— BEGIN —

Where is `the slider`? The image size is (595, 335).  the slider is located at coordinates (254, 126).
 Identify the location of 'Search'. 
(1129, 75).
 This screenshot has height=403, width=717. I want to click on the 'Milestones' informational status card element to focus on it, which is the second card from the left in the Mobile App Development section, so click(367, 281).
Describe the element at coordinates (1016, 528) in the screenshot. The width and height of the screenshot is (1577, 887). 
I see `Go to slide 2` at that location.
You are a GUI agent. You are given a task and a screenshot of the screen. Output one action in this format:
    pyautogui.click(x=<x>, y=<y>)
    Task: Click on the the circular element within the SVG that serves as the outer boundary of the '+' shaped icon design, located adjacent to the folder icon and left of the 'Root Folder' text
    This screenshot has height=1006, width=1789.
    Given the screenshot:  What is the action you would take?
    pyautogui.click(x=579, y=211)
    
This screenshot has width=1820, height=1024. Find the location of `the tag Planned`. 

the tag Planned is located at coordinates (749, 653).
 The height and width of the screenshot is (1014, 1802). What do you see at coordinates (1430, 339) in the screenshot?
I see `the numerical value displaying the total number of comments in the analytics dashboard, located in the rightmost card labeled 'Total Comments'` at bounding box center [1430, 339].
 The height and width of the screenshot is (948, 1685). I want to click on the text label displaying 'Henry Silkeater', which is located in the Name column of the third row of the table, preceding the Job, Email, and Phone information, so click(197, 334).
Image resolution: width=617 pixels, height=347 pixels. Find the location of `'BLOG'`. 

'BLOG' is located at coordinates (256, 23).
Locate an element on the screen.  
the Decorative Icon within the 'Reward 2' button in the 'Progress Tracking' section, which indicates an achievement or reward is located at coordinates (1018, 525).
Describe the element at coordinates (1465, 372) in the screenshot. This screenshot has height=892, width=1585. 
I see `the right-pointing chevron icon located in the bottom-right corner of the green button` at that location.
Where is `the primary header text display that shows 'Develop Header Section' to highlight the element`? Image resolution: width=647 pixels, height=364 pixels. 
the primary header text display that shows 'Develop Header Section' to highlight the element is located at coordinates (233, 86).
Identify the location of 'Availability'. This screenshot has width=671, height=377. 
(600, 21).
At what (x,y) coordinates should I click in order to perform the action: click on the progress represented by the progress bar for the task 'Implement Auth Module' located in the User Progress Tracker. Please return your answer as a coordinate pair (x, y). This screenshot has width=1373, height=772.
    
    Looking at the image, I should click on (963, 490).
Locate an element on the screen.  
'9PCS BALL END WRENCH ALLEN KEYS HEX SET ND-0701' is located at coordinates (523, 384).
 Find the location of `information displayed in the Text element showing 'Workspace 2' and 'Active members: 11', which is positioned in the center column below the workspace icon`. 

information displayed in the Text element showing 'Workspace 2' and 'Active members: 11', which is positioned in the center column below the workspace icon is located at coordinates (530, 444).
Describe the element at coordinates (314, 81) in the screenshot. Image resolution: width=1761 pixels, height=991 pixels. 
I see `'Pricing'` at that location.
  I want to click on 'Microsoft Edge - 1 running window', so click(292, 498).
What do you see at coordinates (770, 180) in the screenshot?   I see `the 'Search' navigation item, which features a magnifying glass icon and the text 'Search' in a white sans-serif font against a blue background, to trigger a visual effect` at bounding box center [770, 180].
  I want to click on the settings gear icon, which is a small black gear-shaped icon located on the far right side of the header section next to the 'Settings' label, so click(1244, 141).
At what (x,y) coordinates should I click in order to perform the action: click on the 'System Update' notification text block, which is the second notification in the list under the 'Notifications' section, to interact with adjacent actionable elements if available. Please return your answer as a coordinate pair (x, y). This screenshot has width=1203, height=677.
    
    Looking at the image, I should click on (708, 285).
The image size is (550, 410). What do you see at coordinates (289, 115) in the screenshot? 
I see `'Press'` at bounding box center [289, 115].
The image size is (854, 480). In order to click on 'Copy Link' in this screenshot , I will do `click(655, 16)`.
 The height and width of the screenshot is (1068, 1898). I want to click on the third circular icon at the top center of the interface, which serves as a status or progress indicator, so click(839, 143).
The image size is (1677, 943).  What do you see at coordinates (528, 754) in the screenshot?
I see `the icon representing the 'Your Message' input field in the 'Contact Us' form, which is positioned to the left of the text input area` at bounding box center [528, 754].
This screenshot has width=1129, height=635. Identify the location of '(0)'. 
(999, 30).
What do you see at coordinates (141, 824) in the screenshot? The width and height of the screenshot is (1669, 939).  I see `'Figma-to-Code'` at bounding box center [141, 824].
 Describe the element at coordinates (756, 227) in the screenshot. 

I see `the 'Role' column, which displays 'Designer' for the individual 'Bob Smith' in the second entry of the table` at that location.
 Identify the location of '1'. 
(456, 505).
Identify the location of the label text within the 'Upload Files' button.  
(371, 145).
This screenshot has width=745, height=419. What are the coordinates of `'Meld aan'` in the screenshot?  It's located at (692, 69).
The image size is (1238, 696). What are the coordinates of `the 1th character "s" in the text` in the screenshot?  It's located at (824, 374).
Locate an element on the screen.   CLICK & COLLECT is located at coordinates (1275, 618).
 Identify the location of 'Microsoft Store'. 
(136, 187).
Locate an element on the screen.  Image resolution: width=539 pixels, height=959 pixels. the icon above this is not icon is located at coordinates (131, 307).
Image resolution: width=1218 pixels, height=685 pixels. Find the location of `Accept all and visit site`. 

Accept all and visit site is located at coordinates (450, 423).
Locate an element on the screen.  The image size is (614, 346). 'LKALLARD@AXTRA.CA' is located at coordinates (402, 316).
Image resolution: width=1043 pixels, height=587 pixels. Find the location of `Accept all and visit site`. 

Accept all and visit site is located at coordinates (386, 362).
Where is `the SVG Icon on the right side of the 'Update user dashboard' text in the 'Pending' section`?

— END —

Task prompt: Copy all of the material above word for word.

Written response:
Where is `the slider`? The image size is (595, 335).  the slider is located at coordinates (254, 126).
 Identify the location of 'Search'. 
(1129, 75).
 This screenshot has height=403, width=717. I want to click on the 'Milestones' informational status card element to focus on it, which is the second card from the left in the Mobile App Development section, so click(367, 281).
Describe the element at coordinates (1016, 528) in the screenshot. The width and height of the screenshot is (1577, 887). 
I see `Go to slide 2` at that location.
You are a GUI agent. You are given a task and a screenshot of the screen. Output one action in this format:
    pyautogui.click(x=<x>, y=<y>)
    Task: Click on the the circular element within the SVG that serves as the outer boundary of the '+' shaped icon design, located adjacent to the folder icon and left of the 'Root Folder' text
    This screenshot has height=1006, width=1789.
    Given the screenshot:  What is the action you would take?
    pyautogui.click(x=579, y=211)
    
This screenshot has width=1820, height=1024. Find the location of `the tag Planned`. 

the tag Planned is located at coordinates (749, 653).
 The height and width of the screenshot is (1014, 1802). What do you see at coordinates (1430, 339) in the screenshot?
I see `the numerical value displaying the total number of comments in the analytics dashboard, located in the rightmost card labeled 'Total Comments'` at bounding box center [1430, 339].
 The height and width of the screenshot is (948, 1685). I want to click on the text label displaying 'Henry Silkeater', which is located in the Name column of the third row of the table, preceding the Job, Email, and Phone information, so click(197, 334).
Image resolution: width=617 pixels, height=347 pixels. Find the location of `'BLOG'`. 

'BLOG' is located at coordinates (256, 23).
Locate an element on the screen.  
the Decorative Icon within the 'Reward 2' button in the 'Progress Tracking' section, which indicates an achievement or reward is located at coordinates (1018, 525).
Describe the element at coordinates (1465, 372) in the screenshot. This screenshot has height=892, width=1585. 
I see `the right-pointing chevron icon located in the bottom-right corner of the green button` at that location.
Where is `the primary header text display that shows 'Develop Header Section' to highlight the element`? Image resolution: width=647 pixels, height=364 pixels. 
the primary header text display that shows 'Develop Header Section' to highlight the element is located at coordinates (233, 86).
Identify the location of 'Availability'. This screenshot has width=671, height=377. 
(600, 21).
At what (x,y) coordinates should I click in order to perform the action: click on the progress represented by the progress bar for the task 'Implement Auth Module' located in the User Progress Tracker. Please return your answer as a coordinate pair (x, y). This screenshot has width=1373, height=772.
    
    Looking at the image, I should click on (963, 490).
Locate an element on the screen.  
'9PCS BALL END WRENCH ALLEN KEYS HEX SET ND-0701' is located at coordinates (523, 384).
 Find the location of `information displayed in the Text element showing 'Workspace 2' and 'Active members: 11', which is positioned in the center column below the workspace icon`. 

information displayed in the Text element showing 'Workspace 2' and 'Active members: 11', which is positioned in the center column below the workspace icon is located at coordinates (530, 444).
Describe the element at coordinates (314, 81) in the screenshot. Image resolution: width=1761 pixels, height=991 pixels. 
I see `'Pricing'` at that location.
  I want to click on 'Microsoft Edge - 1 running window', so click(292, 498).
What do you see at coordinates (770, 180) in the screenshot?   I see `the 'Search' navigation item, which features a magnifying glass icon and the text 'Search' in a white sans-serif font against a blue background, to trigger a visual effect` at bounding box center [770, 180].
  I want to click on the settings gear icon, which is a small black gear-shaped icon located on the far right side of the header section next to the 'Settings' label, so click(1244, 141).
At what (x,y) coordinates should I click in order to perform the action: click on the 'System Update' notification text block, which is the second notification in the list under the 'Notifications' section, to interact with adjacent actionable elements if available. Please return your answer as a coordinate pair (x, y). This screenshot has width=1203, height=677.
    
    Looking at the image, I should click on (708, 285).
The image size is (550, 410). What do you see at coordinates (289, 115) in the screenshot? 
I see `'Press'` at bounding box center [289, 115].
The image size is (854, 480). In order to click on 'Copy Link' in this screenshot , I will do `click(655, 16)`.
 The height and width of the screenshot is (1068, 1898). I want to click on the third circular icon at the top center of the interface, which serves as a status or progress indicator, so click(839, 143).
The image size is (1677, 943).  What do you see at coordinates (528, 754) in the screenshot?
I see `the icon representing the 'Your Message' input field in the 'Contact Us' form, which is positioned to the left of the text input area` at bounding box center [528, 754].
This screenshot has width=1129, height=635. Identify the location of '(0)'. 
(999, 30).
What do you see at coordinates (141, 824) in the screenshot? The width and height of the screenshot is (1669, 939).  I see `'Figma-to-Code'` at bounding box center [141, 824].
 Describe the element at coordinates (756, 227) in the screenshot. 

I see `the 'Role' column, which displays 'Designer' for the individual 'Bob Smith' in the second entry of the table` at that location.
 Identify the location of '1'. 
(456, 505).
Identify the location of the label text within the 'Upload Files' button.  
(371, 145).
This screenshot has width=745, height=419. What are the coordinates of `'Meld aan'` in the screenshot?  It's located at (692, 69).
The image size is (1238, 696). What are the coordinates of `the 1th character "s" in the text` in the screenshot?  It's located at (824, 374).
Locate an element on the screen.   CLICK & COLLECT is located at coordinates (1275, 618).
 Identify the location of 'Microsoft Store'. 
(136, 187).
Locate an element on the screen.  Image resolution: width=539 pixels, height=959 pixels. the icon above this is not icon is located at coordinates (131, 307).
Image resolution: width=1218 pixels, height=685 pixels. Find the location of `Accept all and visit site`. 

Accept all and visit site is located at coordinates (450, 423).
Locate an element on the screen.  The image size is (614, 346). 'LKALLARD@AXTRA.CA' is located at coordinates (402, 316).
Image resolution: width=1043 pixels, height=587 pixels. Find the location of `Accept all and visit site`. 

Accept all and visit site is located at coordinates (386, 362).
Where is `the SVG Icon on the right side of the 'Update user dashboard' text in the 'Pending' section`?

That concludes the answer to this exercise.